General Motors saw a slight decline in sales over the first quarter driven by difficulties in its fleet business but retained its title as the U.S.’s best-selling automaker.
The company sold 594,233 new vehicles during the January-through-March period, down just 1.5% year-over-year. Despite the decline, retail sales improved 6% from early 2023, boosting General Motors’ numbers enough to pass Toyota’s 565,098 in U.S. sales.
The company’s pickup lineup performed especially well, with a 3.6% jump in sales, marking its best quarter since the onset of the COVID-19 pandemic. On the other hand, General Motors’ electric vehicle sales dropped sharply as software issues and production delays held back performance. Manufacturing of the company’s flagship EV, the Chevrolet Bolt, was halted last year. No segment performed worse, however, than the automaker’s fleet sales, which dropped roughly 23% from last year.
Buick was the only General Motors-owned brand to report higher year-over-year sales, which rose 16.4%. While the automaker’s overall pickup deliveries improved, its truck-focused GMC label saw sales shrink roughly 5%. Chevrolet and Cadillac sales declined marginally from their prior-year numbers.

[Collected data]

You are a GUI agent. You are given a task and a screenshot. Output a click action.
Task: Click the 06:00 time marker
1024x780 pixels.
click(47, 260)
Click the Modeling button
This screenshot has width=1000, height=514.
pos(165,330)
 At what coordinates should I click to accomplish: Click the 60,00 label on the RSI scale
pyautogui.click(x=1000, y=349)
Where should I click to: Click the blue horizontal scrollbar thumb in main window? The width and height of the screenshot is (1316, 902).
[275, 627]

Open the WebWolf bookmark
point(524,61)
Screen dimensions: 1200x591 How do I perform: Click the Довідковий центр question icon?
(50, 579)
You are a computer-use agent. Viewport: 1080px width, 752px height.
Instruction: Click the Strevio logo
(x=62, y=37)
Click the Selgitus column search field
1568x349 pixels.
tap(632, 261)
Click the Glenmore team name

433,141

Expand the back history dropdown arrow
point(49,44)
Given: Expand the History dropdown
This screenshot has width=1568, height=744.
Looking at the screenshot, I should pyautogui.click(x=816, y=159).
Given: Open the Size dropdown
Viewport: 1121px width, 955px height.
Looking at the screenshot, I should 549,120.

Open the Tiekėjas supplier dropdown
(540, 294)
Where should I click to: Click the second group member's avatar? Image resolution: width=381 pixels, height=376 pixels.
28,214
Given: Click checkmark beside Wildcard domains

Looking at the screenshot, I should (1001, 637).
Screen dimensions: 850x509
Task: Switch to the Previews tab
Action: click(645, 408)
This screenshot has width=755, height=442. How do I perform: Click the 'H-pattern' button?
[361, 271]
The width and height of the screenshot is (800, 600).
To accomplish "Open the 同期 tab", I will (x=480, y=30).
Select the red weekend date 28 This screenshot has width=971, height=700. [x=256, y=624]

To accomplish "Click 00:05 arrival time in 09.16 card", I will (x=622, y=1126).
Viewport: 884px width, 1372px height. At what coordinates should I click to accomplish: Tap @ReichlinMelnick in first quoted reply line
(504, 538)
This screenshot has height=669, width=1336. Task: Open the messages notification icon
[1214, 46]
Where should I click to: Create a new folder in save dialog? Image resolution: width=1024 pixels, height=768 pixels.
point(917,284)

**Using the information**
1. Reproduce verbatim everything in the GM quarterly sales article from "Buick was the" down to "their prior-year numbers.".
2. Write the next part of the article on General Motors' first-quarter sales, picking up after its final sentence.

**Exercise responses**
1.
Buick was the only General Motors-owned brand to report higher year-over-year sales, which rose 16.4%. While the automaker’s overall pickup deliveries improved, its truck-focused GMC label saw sales shrink roughly 5%. Chevrolet and Cadillac sales declined marginally from their prior-year numbers.

2.
The decline in General Motors’ sales, however modest, comes during an increase in demand. Edmunds expects quarterly sales of roughly 3.8 million units, up 5.6% year-over-year, but, unless Ford and Stellantis post more optimistic numbers in the coming days, it seems likely that much of this increase will be driven by Asian brands. Toyota, despite its inability to surpass General Motors, reported a sales increase of roughly 20% this quarter. Honda and Hyundai also captured more market share, underlining the increased competition among foreign companies for American consumers.